— Это отпустили последние тросы, — предупредительно объяснил мне пилот.
Сняв фуражку, я раскланивался со знакомыми. Через несколько минут я их уже не различал. Из-за ветра шар оказался где-то сбоку от корзины.
Скоро стала ощущаться боль в ушах, и пилот посоветовал мне приоткрыть рот, совсем как это приходилось делать во время артиллерийской стрельбы. Вскоре я убедился, что мое умение ориентироваться на местности недостаточно и что главным затруднением для наблюдателя помимо постоянного вращения шара является невозможность использовать в целях ориентировки рельеф местности. Дороги были хорошо заметны, но найти их на карте было так же трудно, как обнаружить те войсковые колонны, что скрывались в лесах. Последнее требовало большей высоты подъема шара.
После двухчасового пребывания на высоте тысячи — тысячи двухсот метров мы вернулись на землю.

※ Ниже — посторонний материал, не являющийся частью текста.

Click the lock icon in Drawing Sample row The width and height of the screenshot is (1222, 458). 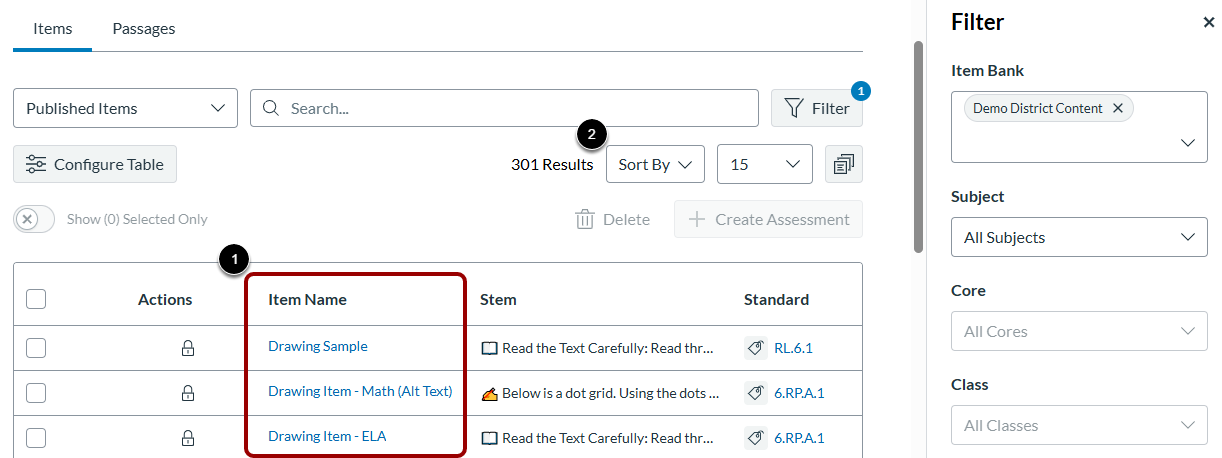187,348
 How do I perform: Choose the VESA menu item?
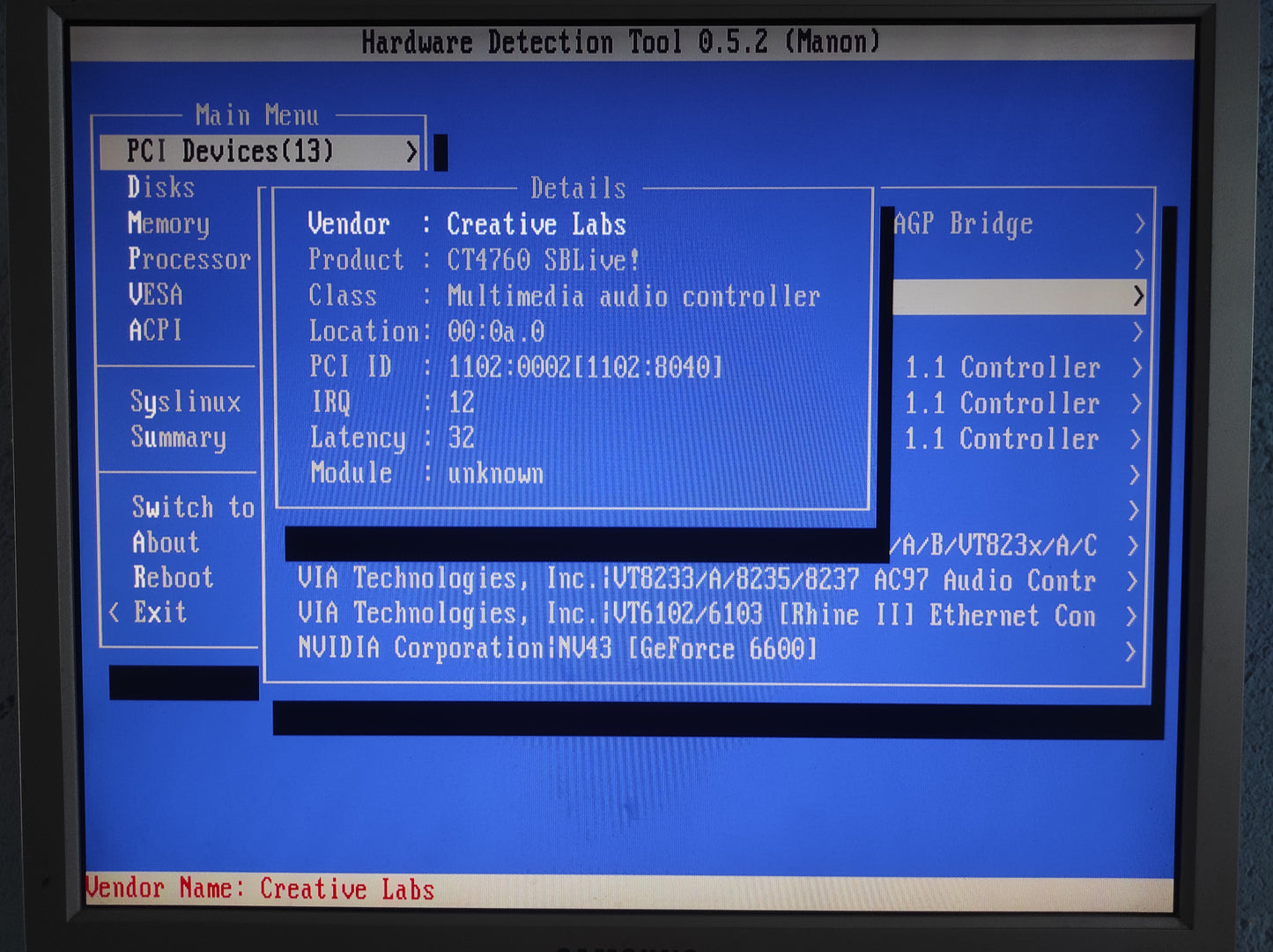(156, 295)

В дальнейшем я уже большую часть дня и даже ночи проводил в воздухе. Я настолько осмелел, что в последний день маневров убедил Кованько разрешить подъем, несмотря на сильный порывистый ветер с дождем. Однако, оказавшись на большой высоте с малоопытным пилотом — каким-то прикомандированным к роте артиллеристом, — я раскаялся в своей дерзости. Шар сильно кренило. Всматриваясь, как всегда, в походные колонны, которые и в этот день совершали бесконечные марши, я неожиданно получил настолько сильный толчок, что оказался отброшенным на мешки с песком. Очнувшись и увидев побледневшее лицо пилота, я сообразил, что случилось неладное — лопнул канат. В бинокль можно было рассмотреть, что место подъема было уже далеко и что к нему, как маленькие муравьи, бежали со всех сторон люди.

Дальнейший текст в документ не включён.